Além da dispersão, a CPI corre o risco da espetacularização excessiva. Seria ingênuo pensar que o espaço de uma comissão de inquérito não é uma vitrine importante para que os senadores que a compõe se projetem politicamente, visando, sobretudo, as próximas eleições. Ademais, as declarações de efeito são importantes para as disputas de narrativas que ocorrem nas redes sociais. Porém, a despeito do fato de que a teatralização e a busca por holofotes e frases “lacradoras” que possam ser reproduzidas nos jornais sejam parte do processo político que envolve uma CPI, elas não podem se sobrepor às investigações mais substantivas e aos objetivos concretos, que justificam a própria existência da comissão.

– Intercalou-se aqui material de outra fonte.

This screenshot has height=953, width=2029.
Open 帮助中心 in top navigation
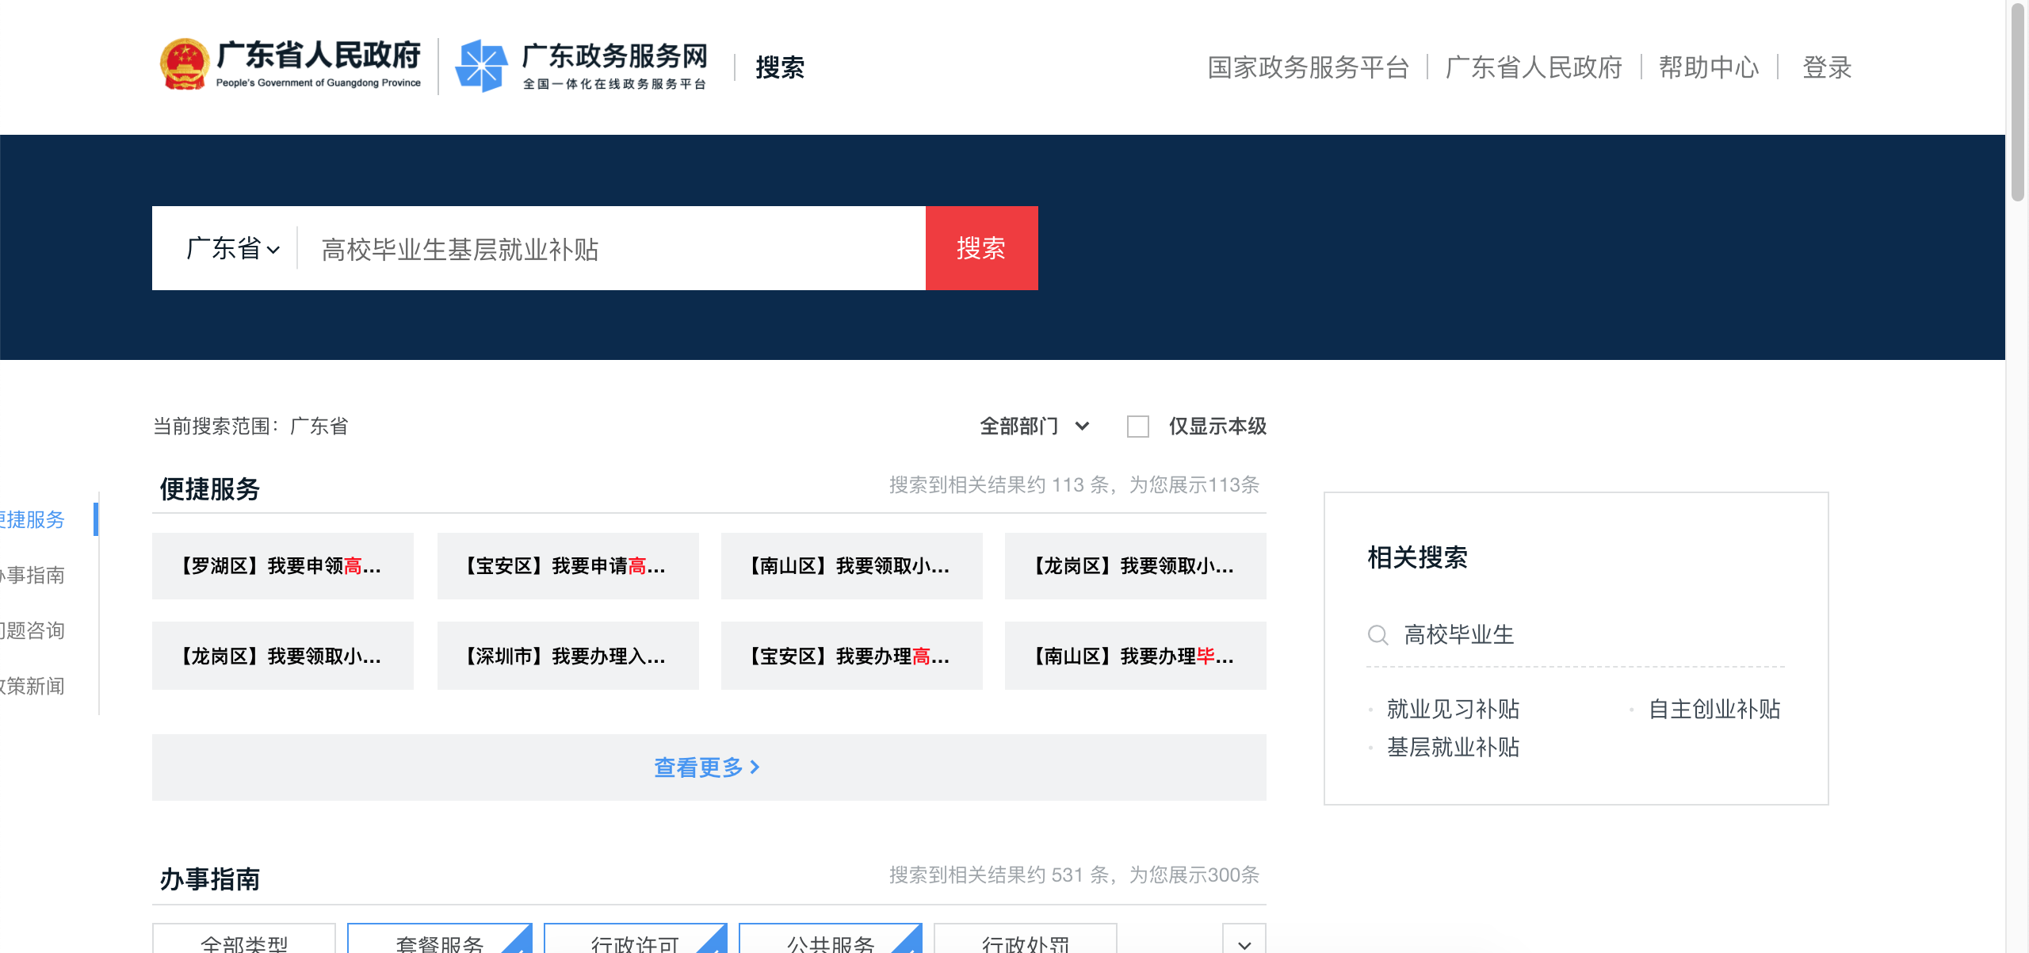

Nesta semana, a CPI entrou em uma nova etapa, com a decretação da prisão de Roberto Ferreira Dias, a pedido do presidente da comissão, o senador Omar Aziz. Ainda que se possa compreender um gesto mais duro nesse sentido, diante das supostas mentiras contadas pelo ex-servidor do Ministério da Saúde, ações mais intempestivas como estas devem ser muito bem calculadas. Para além das discussões mais jurídicas sobre a legalidade da voz de prisão em uma situação como esta – uma vez que ninguém é obrigado a produzir prova contra si próprio –, do ponto de vista político o cuidado com este tipo de ação deve ser redobrado. Atitudes como estas devem ser bem pensadas tanto para evitar que a comissão seja acusada de incoerência– na medida em que outros depoentes, como Pazuello, Wajngarten e Élcio Franco comprovadamente mentiram e nem por isso saíram presos da CPI –, quanto para impedir que os depoentes optem pela estratégia adotada pelo empresário Carlos Wizard Martins, preferindo manterem-se em silêncio para que não sejam acusados de falso testemunho,tendo o mesmo destino de Dias.

Pelo que tem surgido até o momento, é bem provável que à medida que a CPI avance em seus trabalhos de investigação, ela se aproxime de esquemas de corrupção que envolvem setores que hoje são pilares de sustentação do governo, como políticos do “Centrão” e os militares. A nota ameaçadora emitida pelo Ministro da Defesa e assinada pelos comandantes da Marinha, Exército e Aeronáutica contra as declarações do presidente da comissão, Omar Aziz, mostram uma tendência no sentido do aumento da tensão. Diante desse cenário, é ainda mais importante que a CPI, evitando a dispersão, a espetacularização e ações intempestivas, avance em seu trabalho até agora relativamente bem-sucedido de deixar ainda mais evidentes os responsáveis pela tragédia da pandemia que vivemos hoje no país.